* [ABOUT THIS EXERCISE] Collect every line in the records below that contains the word "will".

* [PROVIDED RECORDS]
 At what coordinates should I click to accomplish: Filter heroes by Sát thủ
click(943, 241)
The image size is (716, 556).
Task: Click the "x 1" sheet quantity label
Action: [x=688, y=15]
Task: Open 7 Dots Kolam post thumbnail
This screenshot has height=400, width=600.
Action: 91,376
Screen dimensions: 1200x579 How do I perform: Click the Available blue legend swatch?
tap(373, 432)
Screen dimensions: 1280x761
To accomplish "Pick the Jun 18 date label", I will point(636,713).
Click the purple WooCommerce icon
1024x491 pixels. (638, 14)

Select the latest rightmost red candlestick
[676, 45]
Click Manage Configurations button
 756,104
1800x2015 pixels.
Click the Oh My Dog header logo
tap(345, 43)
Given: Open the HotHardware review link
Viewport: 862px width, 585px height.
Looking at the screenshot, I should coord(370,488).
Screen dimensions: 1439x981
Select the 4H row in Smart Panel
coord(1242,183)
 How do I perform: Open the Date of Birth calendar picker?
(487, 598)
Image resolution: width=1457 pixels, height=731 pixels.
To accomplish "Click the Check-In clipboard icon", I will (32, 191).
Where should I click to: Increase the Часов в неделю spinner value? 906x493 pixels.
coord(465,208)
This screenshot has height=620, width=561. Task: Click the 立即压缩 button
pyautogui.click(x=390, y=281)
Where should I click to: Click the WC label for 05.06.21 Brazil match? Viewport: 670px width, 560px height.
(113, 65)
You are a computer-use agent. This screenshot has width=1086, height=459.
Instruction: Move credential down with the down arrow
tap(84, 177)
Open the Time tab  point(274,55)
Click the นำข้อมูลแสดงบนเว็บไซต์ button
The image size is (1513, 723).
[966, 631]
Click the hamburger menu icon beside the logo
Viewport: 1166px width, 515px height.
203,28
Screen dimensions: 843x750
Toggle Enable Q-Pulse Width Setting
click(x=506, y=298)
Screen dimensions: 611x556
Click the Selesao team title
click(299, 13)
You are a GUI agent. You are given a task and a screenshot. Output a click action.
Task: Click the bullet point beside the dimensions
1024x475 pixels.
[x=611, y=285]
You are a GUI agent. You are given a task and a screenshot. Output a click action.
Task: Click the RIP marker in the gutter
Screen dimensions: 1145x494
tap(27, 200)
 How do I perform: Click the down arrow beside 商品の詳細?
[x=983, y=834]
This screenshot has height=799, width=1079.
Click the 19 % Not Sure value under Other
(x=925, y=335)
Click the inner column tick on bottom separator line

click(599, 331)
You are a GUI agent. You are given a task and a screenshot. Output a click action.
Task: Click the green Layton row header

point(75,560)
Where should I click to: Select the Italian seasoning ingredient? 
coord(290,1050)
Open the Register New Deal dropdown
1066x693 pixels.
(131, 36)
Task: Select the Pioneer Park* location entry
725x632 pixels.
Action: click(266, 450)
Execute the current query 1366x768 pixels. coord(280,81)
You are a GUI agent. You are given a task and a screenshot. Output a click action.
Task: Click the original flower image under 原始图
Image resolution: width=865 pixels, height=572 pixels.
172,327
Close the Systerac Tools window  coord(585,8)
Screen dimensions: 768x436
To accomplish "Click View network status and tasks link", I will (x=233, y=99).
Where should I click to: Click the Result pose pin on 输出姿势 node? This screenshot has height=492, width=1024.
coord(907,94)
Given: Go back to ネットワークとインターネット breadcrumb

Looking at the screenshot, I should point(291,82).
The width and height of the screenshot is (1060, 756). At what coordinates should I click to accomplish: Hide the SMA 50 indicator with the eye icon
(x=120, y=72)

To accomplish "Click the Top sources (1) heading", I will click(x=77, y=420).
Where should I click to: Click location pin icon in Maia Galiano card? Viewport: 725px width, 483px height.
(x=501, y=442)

* [ANSWER BELOW]
To accomplish "Pick the Jun 18 date label", I will point(636,713).
To accomplish "Click the Check-In clipboard icon", I will (32, 191).
To accomplish "Click View network status and tasks link", I will (x=233, y=99).
To accomplish "Click the Top sources (1) heading", I will click(x=77, y=420).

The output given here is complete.